For Iran, 2019 was a memorable year on many fronts, setting the path for on even more tumultuous 2020. Externally, the erosion of the JCPOA –the Iran nuclear agreement with world powers – continued after the May 2018 US unilateral withdrawal, or de facto violation of it. While the US “maximum pressure” campaign led the Iranian oil export collapse, Iran’s “maximum resistance” counter-strategy with its gradual reduction of its nuclear commitments coupled with a series of calibrated attacks on the Persian Gulf region’s oil infrastructure (all attributed to Iran, although denied by it) was partly successful in that it demonstrated to its Gulf foes the immensely heavy costs of confrontation with Iran.


Tehran’s gradual reduction of commitments, however modest in each of its single steps, accompanied by Europe’s repeated promise to provide Iran with the economic dividends via the special payment vehicle INSTEX – meant to balance the US withdrawal – remained merely symbolic and buried under the Sword of Damocles of the vast reach of US extraterritorial sanctions. In other words, the JCPOA was merely kept on life support. 2020 might see its ultimate demise, with Iran continuing to unflinchingly withdraw from it and the political pressure in Europe mounting toward moving to the next stage at which EU and UN sanctions could ultimately be re-imposed, which could prompt Iran to not only withdraw from the JCPOA altogether but also from the NPT.


The result of such a scenario would be a veritable revival of the “Iran nuclear crisis” of the early 2000s, triggering military urgency for some and diplomatic urgency for others to deal with the re-emerging crisis. The only exit from such a scenario would be an Iranian–American deal centered around US sanctions relief versus Iranian ballistic-missile or regional-policy concessions, the chances of which remain modest.


Regionally, Iran will have to find ways to mitigate the fallout from the most formidable threat posed in at least a decade to the future of its influence in Lebanon and especially in Iraq, where its allies and Tehran’s own sectarian policies have been a prime target of ongoing popular mobilizations there.

 

Dr. Raz Zimmt, Iran expert, Institute for National Security Studies (INSS):


Domestically, Iran will continue to deal with a deepening economic crisis which is driven by structural failures that are exacerbated by the economic sanctions, in particular the limitations on oil export. The economic crisis will continue to feed the growing desperation and frustration among the public, which might manifest in further waves of popular protest.
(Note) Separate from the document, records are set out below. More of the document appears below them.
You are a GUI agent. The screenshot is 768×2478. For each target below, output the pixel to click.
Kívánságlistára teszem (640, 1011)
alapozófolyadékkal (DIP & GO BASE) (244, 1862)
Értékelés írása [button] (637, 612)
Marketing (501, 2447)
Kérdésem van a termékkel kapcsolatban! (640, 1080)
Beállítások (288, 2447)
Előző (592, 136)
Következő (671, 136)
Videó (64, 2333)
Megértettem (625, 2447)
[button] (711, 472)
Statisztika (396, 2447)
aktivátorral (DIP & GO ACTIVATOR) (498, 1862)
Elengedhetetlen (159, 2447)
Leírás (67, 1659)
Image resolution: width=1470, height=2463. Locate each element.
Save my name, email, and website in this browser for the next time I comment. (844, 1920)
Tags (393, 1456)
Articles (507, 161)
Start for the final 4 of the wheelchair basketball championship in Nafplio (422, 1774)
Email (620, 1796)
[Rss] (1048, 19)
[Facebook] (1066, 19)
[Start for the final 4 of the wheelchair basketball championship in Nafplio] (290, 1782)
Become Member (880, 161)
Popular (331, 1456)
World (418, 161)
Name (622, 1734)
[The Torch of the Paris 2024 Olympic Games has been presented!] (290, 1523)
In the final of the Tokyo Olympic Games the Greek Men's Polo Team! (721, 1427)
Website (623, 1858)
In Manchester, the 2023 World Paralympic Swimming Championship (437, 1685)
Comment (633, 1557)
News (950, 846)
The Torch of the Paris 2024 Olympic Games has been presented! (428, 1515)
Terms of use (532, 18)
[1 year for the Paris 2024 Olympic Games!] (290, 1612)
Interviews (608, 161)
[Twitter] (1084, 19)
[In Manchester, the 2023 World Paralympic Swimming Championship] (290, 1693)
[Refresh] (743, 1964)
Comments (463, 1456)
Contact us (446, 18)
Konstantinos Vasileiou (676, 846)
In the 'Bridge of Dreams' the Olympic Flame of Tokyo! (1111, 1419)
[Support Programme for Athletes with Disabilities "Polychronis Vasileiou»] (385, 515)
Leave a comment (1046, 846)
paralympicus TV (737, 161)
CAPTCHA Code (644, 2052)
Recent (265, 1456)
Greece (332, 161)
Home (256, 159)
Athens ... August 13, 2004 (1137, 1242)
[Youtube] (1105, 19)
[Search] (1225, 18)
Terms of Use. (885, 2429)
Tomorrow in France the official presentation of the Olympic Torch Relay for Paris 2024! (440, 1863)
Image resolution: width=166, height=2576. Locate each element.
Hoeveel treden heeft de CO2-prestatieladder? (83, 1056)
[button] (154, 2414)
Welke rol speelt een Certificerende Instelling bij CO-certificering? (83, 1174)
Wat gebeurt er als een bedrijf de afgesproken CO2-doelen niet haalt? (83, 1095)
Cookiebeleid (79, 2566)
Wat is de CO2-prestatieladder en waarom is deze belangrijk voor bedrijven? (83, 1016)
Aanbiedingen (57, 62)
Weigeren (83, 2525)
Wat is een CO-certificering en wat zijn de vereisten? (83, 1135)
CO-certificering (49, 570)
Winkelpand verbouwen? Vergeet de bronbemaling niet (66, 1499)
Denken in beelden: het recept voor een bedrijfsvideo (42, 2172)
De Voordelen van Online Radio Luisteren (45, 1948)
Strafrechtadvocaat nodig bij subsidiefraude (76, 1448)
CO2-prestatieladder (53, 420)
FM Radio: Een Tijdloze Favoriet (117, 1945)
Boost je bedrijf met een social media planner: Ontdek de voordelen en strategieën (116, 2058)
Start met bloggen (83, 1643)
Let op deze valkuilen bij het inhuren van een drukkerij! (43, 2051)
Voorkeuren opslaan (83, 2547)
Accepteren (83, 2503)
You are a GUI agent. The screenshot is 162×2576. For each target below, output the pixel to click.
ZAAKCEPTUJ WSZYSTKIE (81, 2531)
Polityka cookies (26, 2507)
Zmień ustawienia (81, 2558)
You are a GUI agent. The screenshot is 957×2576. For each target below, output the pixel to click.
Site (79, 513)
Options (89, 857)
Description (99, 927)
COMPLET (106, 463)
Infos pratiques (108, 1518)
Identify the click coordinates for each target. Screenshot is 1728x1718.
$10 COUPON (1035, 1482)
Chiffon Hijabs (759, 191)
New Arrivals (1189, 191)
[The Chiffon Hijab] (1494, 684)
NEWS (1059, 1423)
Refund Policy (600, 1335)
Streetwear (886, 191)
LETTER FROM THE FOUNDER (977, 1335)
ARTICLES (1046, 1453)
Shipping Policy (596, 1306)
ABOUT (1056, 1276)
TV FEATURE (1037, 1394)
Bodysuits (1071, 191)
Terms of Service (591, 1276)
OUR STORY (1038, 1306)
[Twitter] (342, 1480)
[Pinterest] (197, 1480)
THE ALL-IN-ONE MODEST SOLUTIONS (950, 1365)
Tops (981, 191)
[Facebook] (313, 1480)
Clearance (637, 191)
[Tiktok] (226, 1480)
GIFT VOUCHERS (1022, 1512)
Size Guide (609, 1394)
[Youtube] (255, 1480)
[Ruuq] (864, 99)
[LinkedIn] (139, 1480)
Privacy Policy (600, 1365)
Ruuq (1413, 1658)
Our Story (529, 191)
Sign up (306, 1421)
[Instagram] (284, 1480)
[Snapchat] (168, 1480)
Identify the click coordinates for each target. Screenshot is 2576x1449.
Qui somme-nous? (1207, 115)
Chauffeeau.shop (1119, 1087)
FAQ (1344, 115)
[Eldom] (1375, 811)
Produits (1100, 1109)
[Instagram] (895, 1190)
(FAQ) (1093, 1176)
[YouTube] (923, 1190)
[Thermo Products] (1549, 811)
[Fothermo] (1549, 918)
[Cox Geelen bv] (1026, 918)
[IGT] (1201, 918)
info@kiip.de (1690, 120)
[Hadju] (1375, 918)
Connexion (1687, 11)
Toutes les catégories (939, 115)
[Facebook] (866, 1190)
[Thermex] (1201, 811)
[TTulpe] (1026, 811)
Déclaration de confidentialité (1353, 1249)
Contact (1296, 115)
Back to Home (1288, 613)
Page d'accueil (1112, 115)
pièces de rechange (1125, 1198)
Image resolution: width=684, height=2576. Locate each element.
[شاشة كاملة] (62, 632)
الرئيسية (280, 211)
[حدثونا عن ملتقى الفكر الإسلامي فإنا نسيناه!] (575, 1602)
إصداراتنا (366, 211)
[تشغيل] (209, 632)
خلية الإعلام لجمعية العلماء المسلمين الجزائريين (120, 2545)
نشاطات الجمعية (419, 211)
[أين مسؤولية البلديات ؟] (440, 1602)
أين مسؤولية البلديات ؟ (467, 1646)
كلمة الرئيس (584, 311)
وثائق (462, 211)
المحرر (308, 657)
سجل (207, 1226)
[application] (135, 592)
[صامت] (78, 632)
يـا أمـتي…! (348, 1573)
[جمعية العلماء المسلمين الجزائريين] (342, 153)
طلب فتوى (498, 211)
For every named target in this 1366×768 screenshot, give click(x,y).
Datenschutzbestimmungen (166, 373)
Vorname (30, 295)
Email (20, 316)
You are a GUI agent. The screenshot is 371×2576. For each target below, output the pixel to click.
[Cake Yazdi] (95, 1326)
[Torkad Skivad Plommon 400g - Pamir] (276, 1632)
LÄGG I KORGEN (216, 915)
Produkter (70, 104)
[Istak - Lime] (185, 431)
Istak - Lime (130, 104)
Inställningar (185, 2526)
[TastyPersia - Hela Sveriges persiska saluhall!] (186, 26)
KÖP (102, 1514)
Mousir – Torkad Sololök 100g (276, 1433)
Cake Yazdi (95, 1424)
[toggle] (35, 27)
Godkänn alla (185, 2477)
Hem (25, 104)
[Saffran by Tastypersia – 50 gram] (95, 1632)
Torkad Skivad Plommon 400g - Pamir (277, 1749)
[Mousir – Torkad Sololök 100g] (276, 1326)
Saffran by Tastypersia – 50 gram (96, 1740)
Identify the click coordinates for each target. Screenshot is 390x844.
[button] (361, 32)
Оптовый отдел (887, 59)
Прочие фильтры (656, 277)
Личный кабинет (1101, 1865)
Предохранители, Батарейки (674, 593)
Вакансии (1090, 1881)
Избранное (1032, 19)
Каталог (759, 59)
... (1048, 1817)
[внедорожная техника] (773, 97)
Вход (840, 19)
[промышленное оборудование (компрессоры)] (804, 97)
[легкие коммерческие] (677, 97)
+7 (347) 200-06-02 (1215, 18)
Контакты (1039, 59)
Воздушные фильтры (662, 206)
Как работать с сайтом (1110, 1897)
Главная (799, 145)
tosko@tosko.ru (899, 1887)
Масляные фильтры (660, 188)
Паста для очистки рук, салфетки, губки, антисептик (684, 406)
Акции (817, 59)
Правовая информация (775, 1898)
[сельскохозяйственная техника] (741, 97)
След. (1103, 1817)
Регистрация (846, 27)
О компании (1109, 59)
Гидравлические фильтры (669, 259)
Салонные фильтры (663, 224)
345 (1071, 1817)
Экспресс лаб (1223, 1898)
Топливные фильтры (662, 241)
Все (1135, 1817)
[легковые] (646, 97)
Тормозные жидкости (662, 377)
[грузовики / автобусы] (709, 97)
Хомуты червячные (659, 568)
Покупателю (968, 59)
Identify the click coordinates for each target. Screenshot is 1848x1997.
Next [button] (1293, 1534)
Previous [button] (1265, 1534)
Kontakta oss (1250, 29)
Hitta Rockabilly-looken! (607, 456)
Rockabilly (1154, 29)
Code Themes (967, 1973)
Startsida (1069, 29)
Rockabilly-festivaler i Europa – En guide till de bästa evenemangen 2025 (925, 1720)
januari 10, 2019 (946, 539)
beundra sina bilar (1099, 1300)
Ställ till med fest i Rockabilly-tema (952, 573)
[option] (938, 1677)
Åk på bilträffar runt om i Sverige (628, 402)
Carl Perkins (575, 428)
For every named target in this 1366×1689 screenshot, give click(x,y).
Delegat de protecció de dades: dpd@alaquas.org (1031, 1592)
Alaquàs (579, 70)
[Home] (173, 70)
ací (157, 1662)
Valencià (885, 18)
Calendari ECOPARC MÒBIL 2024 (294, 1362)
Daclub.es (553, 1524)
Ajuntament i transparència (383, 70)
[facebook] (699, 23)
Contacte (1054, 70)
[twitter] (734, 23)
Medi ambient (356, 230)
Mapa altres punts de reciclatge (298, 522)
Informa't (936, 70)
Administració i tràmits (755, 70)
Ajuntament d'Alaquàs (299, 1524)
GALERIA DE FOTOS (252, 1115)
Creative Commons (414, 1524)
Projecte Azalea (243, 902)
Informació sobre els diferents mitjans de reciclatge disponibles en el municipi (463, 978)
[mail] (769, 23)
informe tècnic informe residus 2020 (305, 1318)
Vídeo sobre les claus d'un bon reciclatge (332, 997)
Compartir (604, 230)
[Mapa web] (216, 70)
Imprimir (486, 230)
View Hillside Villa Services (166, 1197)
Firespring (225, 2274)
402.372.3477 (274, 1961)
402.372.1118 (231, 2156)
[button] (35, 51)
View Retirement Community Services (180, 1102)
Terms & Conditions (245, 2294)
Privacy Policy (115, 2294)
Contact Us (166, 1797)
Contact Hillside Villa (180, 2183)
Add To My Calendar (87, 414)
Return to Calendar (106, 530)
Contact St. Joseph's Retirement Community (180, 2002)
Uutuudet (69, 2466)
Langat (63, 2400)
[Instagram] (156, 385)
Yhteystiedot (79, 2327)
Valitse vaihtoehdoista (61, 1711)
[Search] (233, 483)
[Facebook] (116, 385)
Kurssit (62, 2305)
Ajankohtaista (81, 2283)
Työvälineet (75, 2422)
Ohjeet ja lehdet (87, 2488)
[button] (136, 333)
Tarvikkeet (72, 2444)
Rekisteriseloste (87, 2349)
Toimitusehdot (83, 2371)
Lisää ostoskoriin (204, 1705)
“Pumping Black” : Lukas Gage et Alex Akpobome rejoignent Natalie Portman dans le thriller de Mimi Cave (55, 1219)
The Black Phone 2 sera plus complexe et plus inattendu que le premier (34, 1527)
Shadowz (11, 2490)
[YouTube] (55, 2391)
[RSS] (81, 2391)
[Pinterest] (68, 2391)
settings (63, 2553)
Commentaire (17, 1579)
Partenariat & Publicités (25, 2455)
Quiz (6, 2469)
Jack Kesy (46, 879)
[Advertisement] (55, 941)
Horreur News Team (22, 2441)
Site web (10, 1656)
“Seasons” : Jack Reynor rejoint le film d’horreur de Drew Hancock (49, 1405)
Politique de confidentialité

In the political arena, the parliamentary elections (which will take place in February 2020) are estimated to consolidate the control of the conservative right in the political system and to further strengthen the hardliners ahead of the upcoming presidential elections, which are scheduled for 2021.


In the regional arena, Iran will continue its current assertive and aggressive policy, at least as long as there's no change in the US "maximum pressure" strategy and for the purpose of piling bargaining cards in waiting for potential negotiations. Simultaneously, Iran will seek to continue its entrenchment in the region while trying to overcome the implications of the continued protests in Iraq and Lebanon and the American, Israeli, and Saudi-led efforts to contain its regional influence.


In the international arena, Iran's willingness to show flexibility in its positions and to agree to return to negotiations will diminish as the date of the US elections approaches. In the case of an American consent to agree to relief in the sanctions, Iran might agree to go back to the negotiating table, but without agreeing to give up interests it deems vital.